### The data:
-=-=-

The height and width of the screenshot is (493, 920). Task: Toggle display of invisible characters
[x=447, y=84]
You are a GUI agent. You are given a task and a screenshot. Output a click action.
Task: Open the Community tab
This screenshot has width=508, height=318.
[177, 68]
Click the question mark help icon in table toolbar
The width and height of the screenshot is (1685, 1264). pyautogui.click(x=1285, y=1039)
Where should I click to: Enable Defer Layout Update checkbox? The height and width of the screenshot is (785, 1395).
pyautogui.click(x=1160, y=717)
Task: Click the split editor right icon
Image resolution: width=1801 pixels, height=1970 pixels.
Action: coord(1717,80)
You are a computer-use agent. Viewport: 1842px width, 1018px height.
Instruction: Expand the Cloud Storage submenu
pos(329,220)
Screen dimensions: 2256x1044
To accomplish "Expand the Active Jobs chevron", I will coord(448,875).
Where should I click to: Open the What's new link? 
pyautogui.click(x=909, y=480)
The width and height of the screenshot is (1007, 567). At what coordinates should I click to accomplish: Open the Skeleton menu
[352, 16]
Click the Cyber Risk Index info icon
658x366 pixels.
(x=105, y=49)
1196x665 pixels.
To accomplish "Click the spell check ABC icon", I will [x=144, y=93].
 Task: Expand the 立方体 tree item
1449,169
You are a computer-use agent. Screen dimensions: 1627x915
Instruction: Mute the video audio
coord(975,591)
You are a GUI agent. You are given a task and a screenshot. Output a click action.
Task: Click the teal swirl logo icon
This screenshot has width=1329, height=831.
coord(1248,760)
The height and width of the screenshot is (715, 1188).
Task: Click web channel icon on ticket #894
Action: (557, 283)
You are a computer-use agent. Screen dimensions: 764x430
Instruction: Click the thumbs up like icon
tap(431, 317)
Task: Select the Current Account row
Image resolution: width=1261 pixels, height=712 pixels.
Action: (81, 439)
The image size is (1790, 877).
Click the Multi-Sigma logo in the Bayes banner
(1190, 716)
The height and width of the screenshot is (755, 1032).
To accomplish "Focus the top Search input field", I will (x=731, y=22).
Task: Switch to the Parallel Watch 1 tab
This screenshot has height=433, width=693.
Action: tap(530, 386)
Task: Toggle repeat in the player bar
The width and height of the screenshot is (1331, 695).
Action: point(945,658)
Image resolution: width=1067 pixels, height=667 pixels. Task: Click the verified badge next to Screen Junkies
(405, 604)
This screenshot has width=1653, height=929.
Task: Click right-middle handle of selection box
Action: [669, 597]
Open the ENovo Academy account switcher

-=-=-

### Exercise objective:
Please transcribe each of the entries, exactly as written.

### Task output:
The height and width of the screenshot is (493, 920). Task: Toggle display of invisible characters
[x=447, y=84]
You are a GUI agent. You are given a task and a screenshot. Output a click action.
Task: Open the Community tab
This screenshot has width=508, height=318.
[177, 68]
Click the question mark help icon in table toolbar
The width and height of the screenshot is (1685, 1264). pyautogui.click(x=1285, y=1039)
Where should I click to: Enable Defer Layout Update checkbox? The height and width of the screenshot is (785, 1395).
pyautogui.click(x=1160, y=717)
Task: Click the split editor right icon
Image resolution: width=1801 pixels, height=1970 pixels.
Action: coord(1717,80)
You are a computer-use agent. Viewport: 1842px width, 1018px height.
Instruction: Expand the Cloud Storage submenu
pos(329,220)
Screen dimensions: 2256x1044
To accomplish "Expand the Active Jobs chevron", I will coord(448,875).
Where should I click to: Open the What's new link? 
pyautogui.click(x=909, y=480)
The width and height of the screenshot is (1007, 567). At what coordinates should I click to accomplish: Open the Skeleton menu
[352, 16]
Click the Cyber Risk Index info icon
658x366 pixels.
(x=105, y=49)
1196x665 pixels.
To accomplish "Click the spell check ABC icon", I will [x=144, y=93].
 Task: Expand the 立方体 tree item
1449,169
You are a computer-use agent. Screen dimensions: 1627x915
Instruction: Mute the video audio
coord(975,591)
You are a GUI agent. You are given a task and a screenshot. Output a click action.
Task: Click the teal swirl logo icon
This screenshot has width=1329, height=831.
coord(1248,760)
The height and width of the screenshot is (715, 1188).
Task: Click web channel icon on ticket #894
Action: (557, 283)
You are a computer-use agent. Screen dimensions: 764x430
Instruction: Click the thumbs up like icon
tap(431, 317)
Task: Select the Current Account row
Image resolution: width=1261 pixels, height=712 pixels.
Action: (81, 439)
The image size is (1790, 877).
Click the Multi-Sigma logo in the Bayes banner
(1190, 716)
The height and width of the screenshot is (755, 1032).
To accomplish "Focus the top Search input field", I will (x=731, y=22).
Task: Switch to the Parallel Watch 1 tab
This screenshot has height=433, width=693.
Action: tap(530, 386)
Task: Toggle repeat in the player bar
The width and height of the screenshot is (1331, 695).
Action: point(945,658)
Image resolution: width=1067 pixels, height=667 pixels. Task: Click the verified badge next to Screen Junkies
(405, 604)
This screenshot has width=1653, height=929.
Task: Click right-middle handle of selection box
Action: [669, 597]
Open the ENovo Academy account switcher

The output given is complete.